There were more than a few sarcastic nicknames that arrived after the impromptu press conference called by the New England Patriots on Saturday, not the least funny of which was “Bill Belichick The Science Guy.”
But ABC’s “Good Morning America” sought out the real science guy — Bill Nye, a former mechanical engineer at Boeing and now host of TV’s “Bill Nye The Science Guy” — for some answers to Belichick’s firm prove-it rebuttal to the NFL’s investigation of his team’s ball handling.
Put straight: Nye refutes Belichick’s assertions.
“What he said didn’t make any sense,” Nye said.
So there you have it?
“Rubbing the football, I don’t think, can change the pressure. To really change the pressure, you need one of these,” Nye said, holding up a regulation football and a ball pump, “the inflation needle.”
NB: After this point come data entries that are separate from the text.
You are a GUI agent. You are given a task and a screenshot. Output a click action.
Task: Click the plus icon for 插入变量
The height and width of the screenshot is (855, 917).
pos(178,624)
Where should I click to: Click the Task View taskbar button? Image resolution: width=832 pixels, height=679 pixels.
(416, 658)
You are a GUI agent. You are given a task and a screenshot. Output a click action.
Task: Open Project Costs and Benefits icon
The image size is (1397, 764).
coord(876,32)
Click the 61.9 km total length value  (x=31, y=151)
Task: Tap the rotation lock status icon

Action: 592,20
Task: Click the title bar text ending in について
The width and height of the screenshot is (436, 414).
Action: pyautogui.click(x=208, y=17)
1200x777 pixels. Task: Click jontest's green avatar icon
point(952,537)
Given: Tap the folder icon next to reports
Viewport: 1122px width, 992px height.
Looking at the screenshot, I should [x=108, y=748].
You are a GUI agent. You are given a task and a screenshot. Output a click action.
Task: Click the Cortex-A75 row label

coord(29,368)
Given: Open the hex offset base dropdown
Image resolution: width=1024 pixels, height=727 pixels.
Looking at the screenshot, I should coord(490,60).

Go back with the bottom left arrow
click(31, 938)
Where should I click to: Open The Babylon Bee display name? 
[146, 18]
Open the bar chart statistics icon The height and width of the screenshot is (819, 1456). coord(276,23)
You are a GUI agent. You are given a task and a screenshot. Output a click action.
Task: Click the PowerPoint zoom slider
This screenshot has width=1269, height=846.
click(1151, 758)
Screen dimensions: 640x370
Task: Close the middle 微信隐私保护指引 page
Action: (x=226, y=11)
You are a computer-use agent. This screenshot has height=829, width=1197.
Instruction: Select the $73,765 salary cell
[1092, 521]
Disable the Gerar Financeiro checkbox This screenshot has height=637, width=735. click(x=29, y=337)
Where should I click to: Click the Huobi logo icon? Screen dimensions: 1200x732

Nye, in a light but perhaps biased and undercutting statement, then declared his allegiance for Sunday’s Super Bowl: “Go Seahawks!”
Perhaps the ABC segment was cut short, or edited, but Nye doesn’t back up his claim of the needle (and the damage done?) being the only way to properly inflate or deflate the ball. He just says it. Because he’s a science guy. Or make that a SCIENCE GUY.
It’s possible that Nye is as much an authority on ball pressure as, say, Dr. Phil is on STDs or Guy Fieri is on the ideal cooking temperature for achieving a velvety bisque — which is to say somewhat questionable at best. On his show, Nye attacks anything under the umbrella of science, from the evolution/creationism debate, to climate change. He’s put up as an expert of all things science, which, short of tapping into the mind of Stephen Hawking, feels a bit flimsy.
And there’s also the fact that ESPN pulled a segment that appeared to offer little, if any tangible difference between a ball falling within the legal parameters of pounds per square inch (12.5 to 13.5) and one that was two PSIs below that, which is where the Patriots’ balls were said to be. In fact, the far more detailed ESPN would-be segment indicates, a deflated ball’s velocity was actually less than that which was more inflated.
Anyone want to talk football? Hearing Belichick talk atmospheric pressure is about as riveting as Nye talking football, which is to say a mind-numbingly not at all.
This isn’t getting ridiculous. We’re already into overtime of that game. Time to take the air out of this ball, for the love of science.